# [What needs to be done]
Your reply should consist only of the lines from the one with "Screen dimensions: 994x787" through the end of the entries, transcribed exactly. Pictures stay out.

# # # # #

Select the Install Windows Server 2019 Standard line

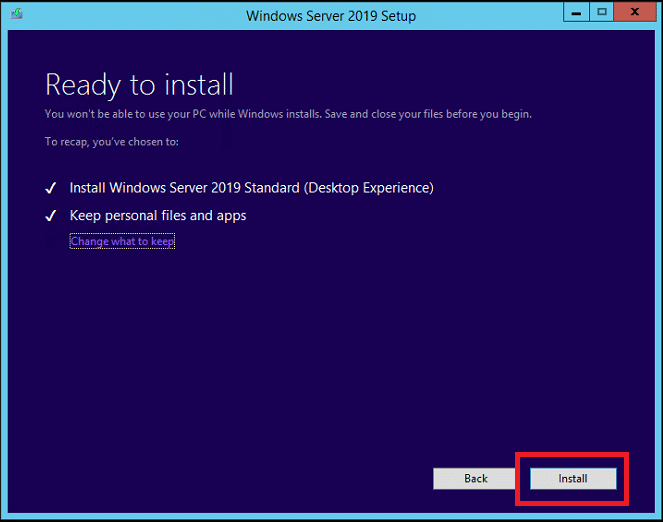(x=252, y=188)
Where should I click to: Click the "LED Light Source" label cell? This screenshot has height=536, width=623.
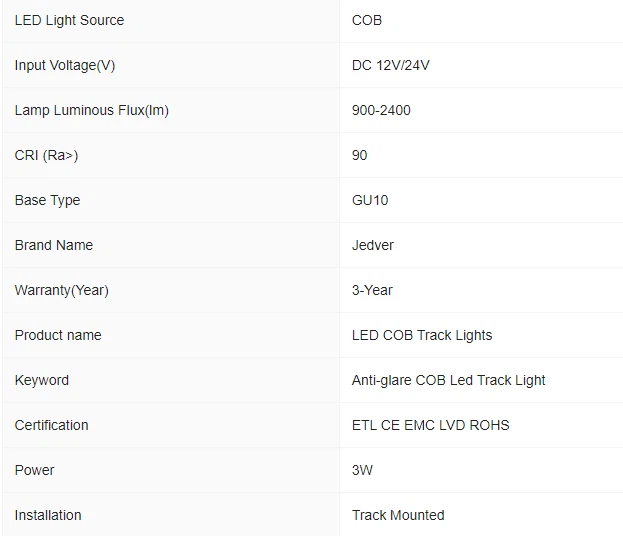69,20
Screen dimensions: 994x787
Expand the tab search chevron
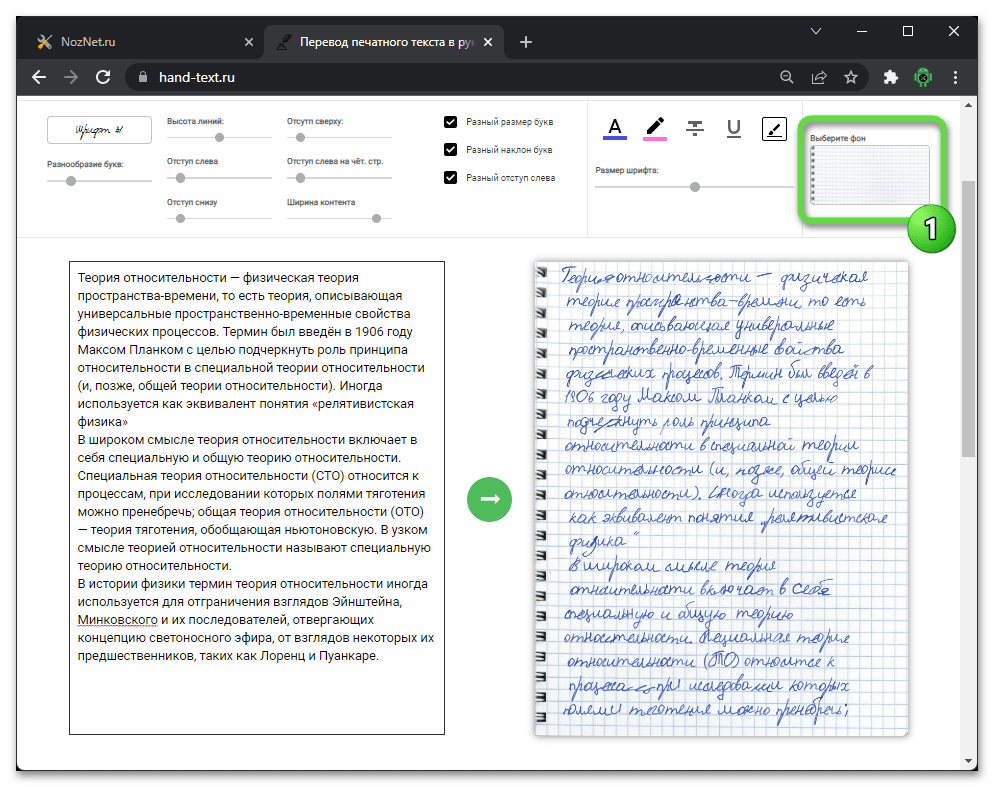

# # # # #

# [Worked solution]
Screen dimensions: 994x787
Expand the tab search chevron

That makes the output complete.